Work task: Pull out each line of the records that includes the string "width", and copy those lines.

Exercise data:
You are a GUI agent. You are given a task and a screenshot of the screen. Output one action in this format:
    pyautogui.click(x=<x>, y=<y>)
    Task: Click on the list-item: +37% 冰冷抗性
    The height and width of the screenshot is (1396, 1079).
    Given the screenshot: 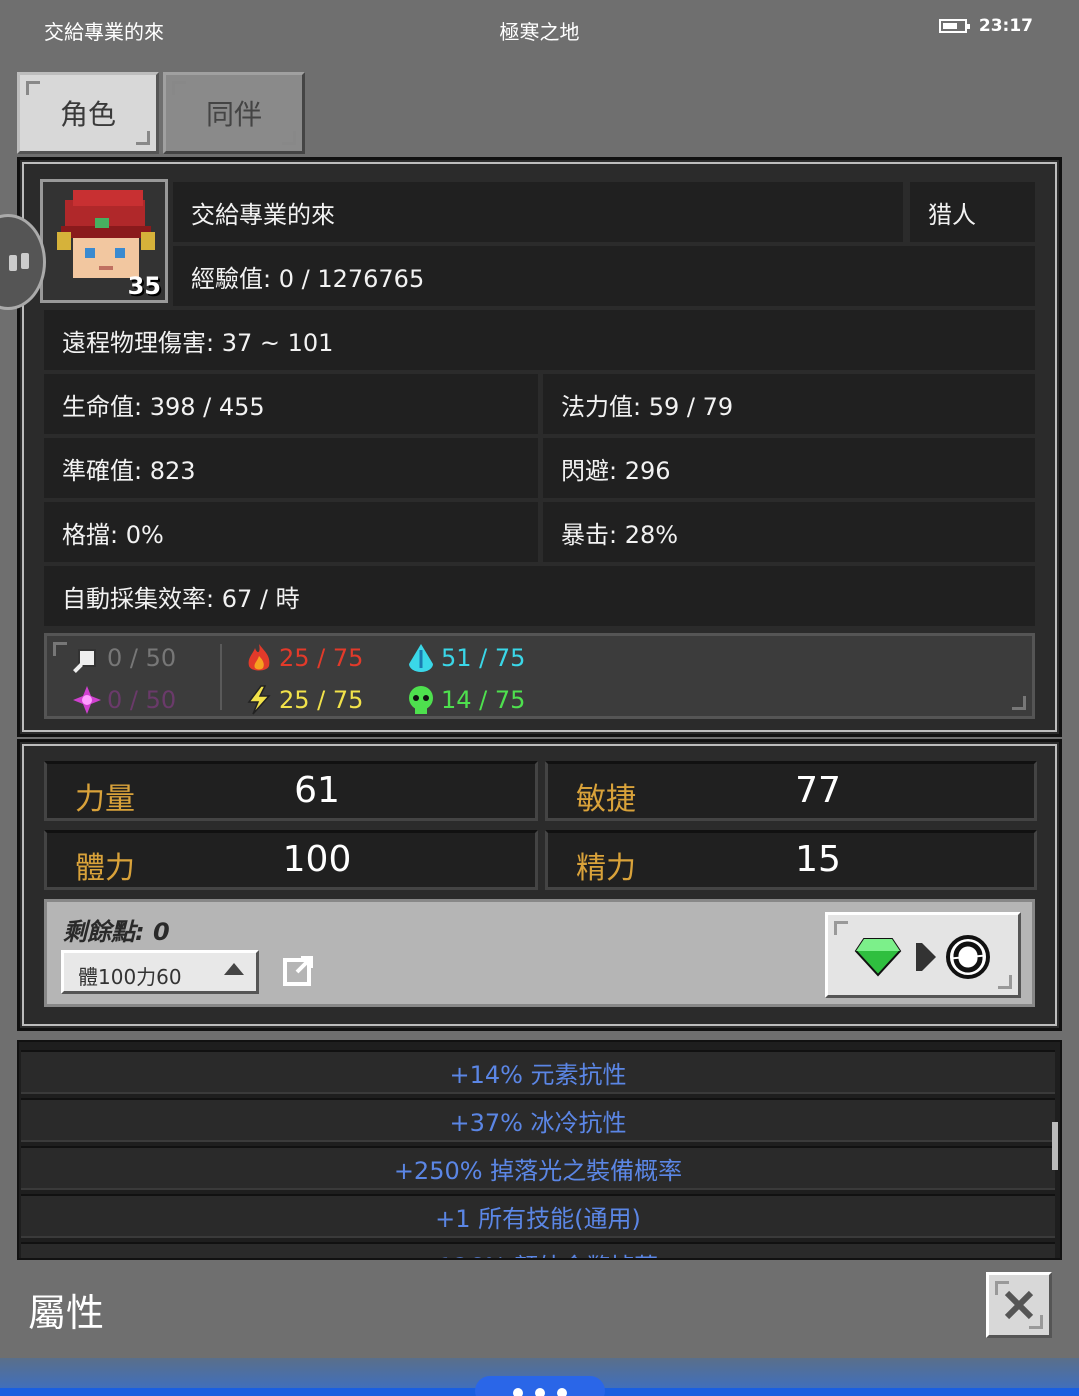 What is the action you would take?
    pyautogui.click(x=538, y=1120)
    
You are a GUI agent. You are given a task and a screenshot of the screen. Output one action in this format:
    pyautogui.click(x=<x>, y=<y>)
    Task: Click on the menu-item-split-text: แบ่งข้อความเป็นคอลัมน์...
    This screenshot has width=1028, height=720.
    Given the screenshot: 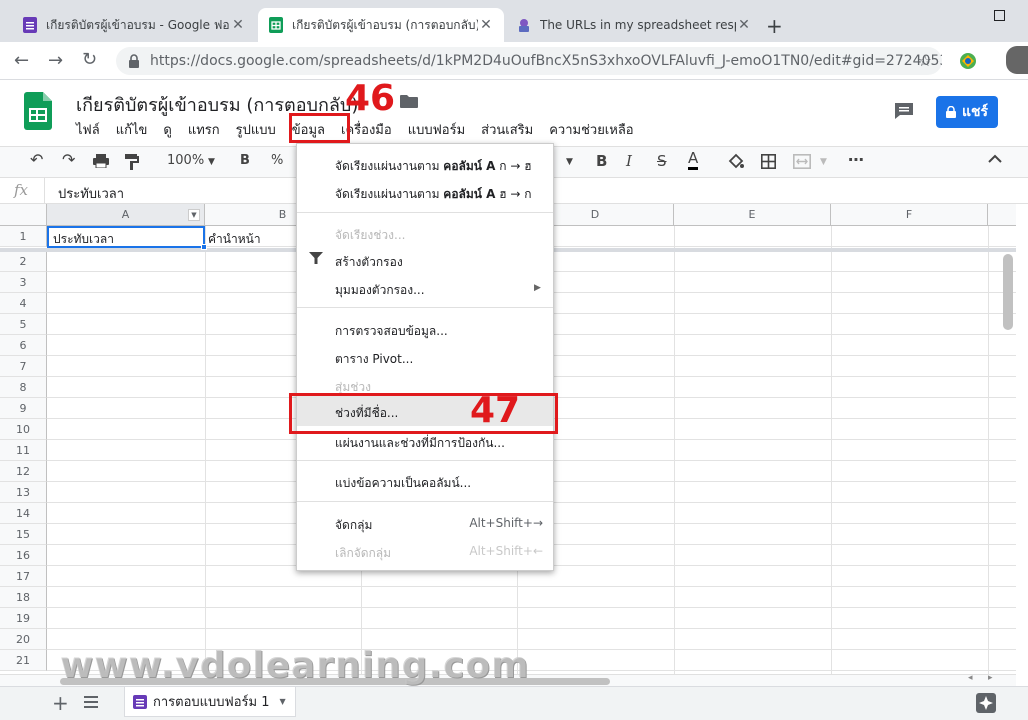 What is the action you would take?
    pyautogui.click(x=403, y=484)
    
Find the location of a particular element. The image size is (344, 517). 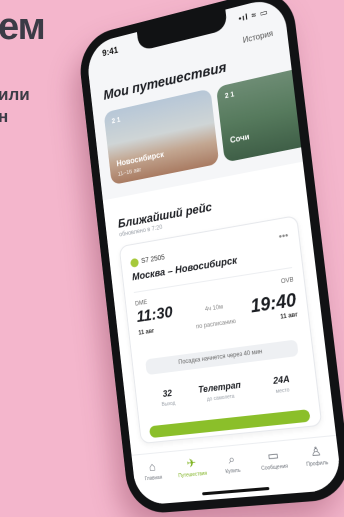

trip-date: 11–16 авг is located at coordinates (130, 172).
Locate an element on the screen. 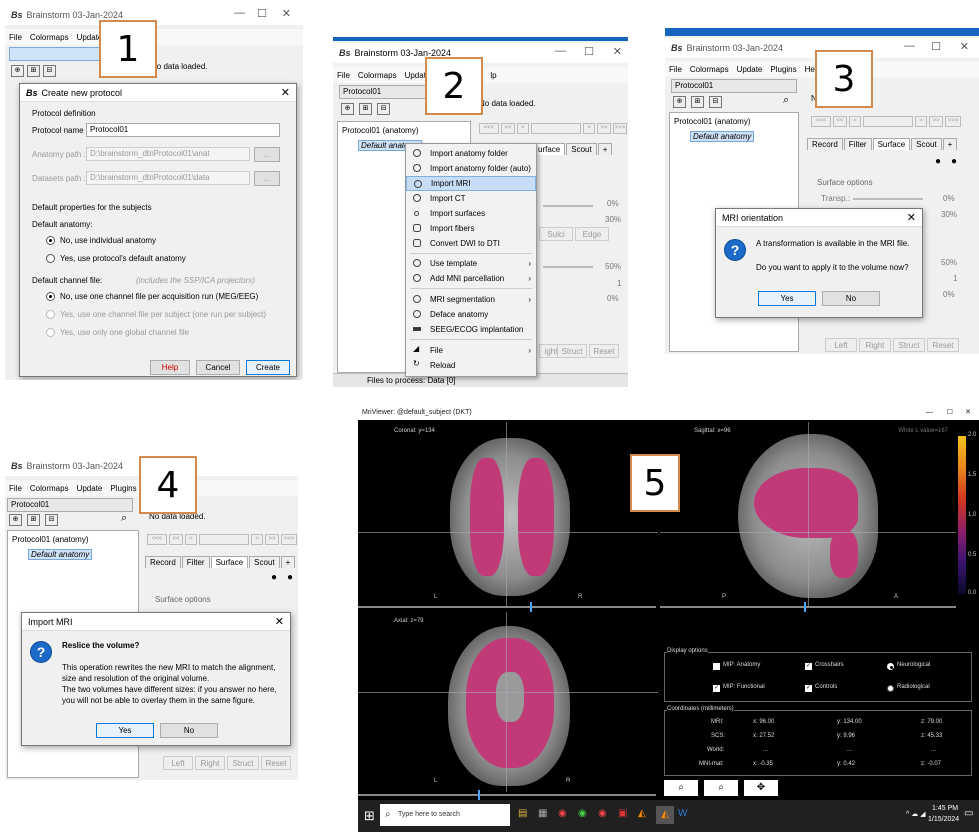  brainstorm-taskbar-icon: ◭ is located at coordinates (665, 815).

Answer box:
    The height and width of the screenshot is (1396, 1079).
    This screenshot has width=1028, height=720.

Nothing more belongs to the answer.